Suggestion: Leave the calculations to deterministic (rule-based) systems! I’ve been advised to use dedicated software.
3. Usecase: Data validation and ETL pipelines
Risk: Architectural misuse
Task: Replacing validation logic with AI inference
ETL (Extract, Transform, Load) pipelines are the plumbing of data infrastructure. They exist to move data reliably from one place to another, applying defined transformations and quality checks along the way.
When teams try to use AI to “intelligently” validate data or infer transformations, they are substituting a probabilistic model for a deterministic contract.
If the rule is “a valid UK postcode matches this regex and the district must exist in this lookup table,” write that rule.
An AI model that infers whether a postcode looks valid introduces latency, cost, and unpredictability into a pipeline that needs to be fast, cheap, and always correct.
Suggestion: Use AI upstream to clean and classify data before it enters the pipeline, but not in the pipeline.
4. Usecase: Form processing with defined schemas
Risk: Overcomplicated solution
Task: AI-based form parsing when structured input already exists
If users submit a form with defined fields, like: name, date, amount, category, and you then use AI to “understand” what they entered, you have added complexity without adding value. A form with structured fields is already a data contract. Parse it as one.
AI adds genuine value when the input is a free-text field or an uploaded document with no schema, where humans express the same intent in dozens of different ways. If the input is already structured, honour that structure.
Suggestion: Build deterministic functions. They are faster, cheaper, testable, and they do not hallucinate.
The decision framework
Before commissioning an AI feature or project, run it through these four questions:
- Could a junior developer write an explicit rule for every case? If yes, write the rules. AI is unnecessary.
- Is the output used in a financial, legal, or compliance context? If yes, every error has a cost. AI needs a verification layer, and if that layer is thorough enough, ask whether AI is adding anything.
- Does the input already have a defined schema? Structured data should be processed by deterministic code. AI is for unstructured input.
- Is accuracy 100% required, with no tolerance for review? AI is not the tool. If accuracy is high but human review is part of the workflow, AI as a first-pass is viable.
The real cost of AI misuse
The failure mode of a badly-applied AI project is rarely a dramatic crash.
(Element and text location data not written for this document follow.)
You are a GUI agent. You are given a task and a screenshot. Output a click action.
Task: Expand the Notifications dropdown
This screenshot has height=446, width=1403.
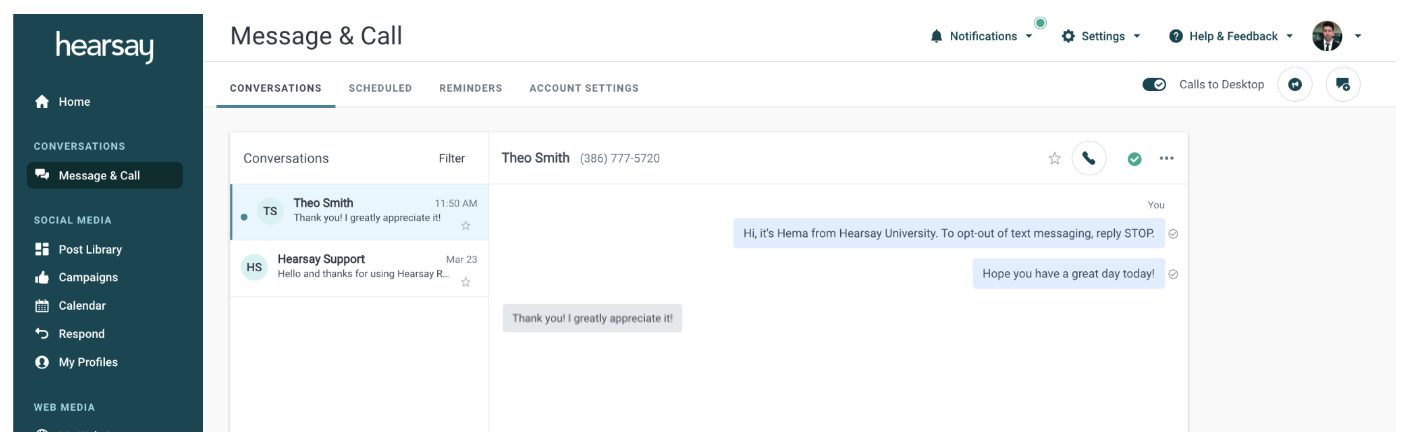coord(982,36)
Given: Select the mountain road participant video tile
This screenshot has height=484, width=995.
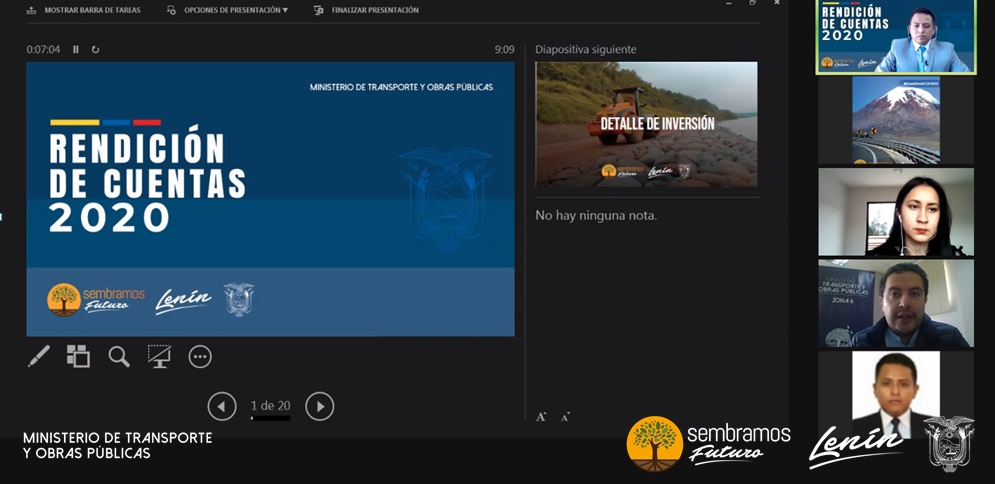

It is a slow erosion of trust. The model extracts 97% of fees correctly, and the 3% errors slip through into contracts or payment runs for months before anyone notices. The invoice processor seems to work, until a discount is misapplied on a high-value client. The ETL pipeline “mostly” validates correctly, until a batch of corrupted records reaches production.
In deterministic systems, errors are reproducible and fixable. In probabilistic systems, errors are statistical: they happen at a rate, not at a moment. That distinction matters enormously when the output has business consequences.
The hardest question to ask: “If this AI feature produces a wrong answer 2% of the time, what is the cost of that 2%?” If the answer is “we would not know until it was too late,” reconsider the architecture.
The takeaway
Generative AI is not a universal upgrade to every workflow it touches. It is a powerful tool for a specific class of problem: messy, variable, human-language input that needs to be interpreted, summarised, or generated with contextual nuance. For everything else, including calculation, validation, structured parsing and rule-based routing, the deterministic function you would have written five years ago is still the right answer.
The most useful skill a product manager can develop in the current moment is not knowing how to use AI. It is knowing when not to.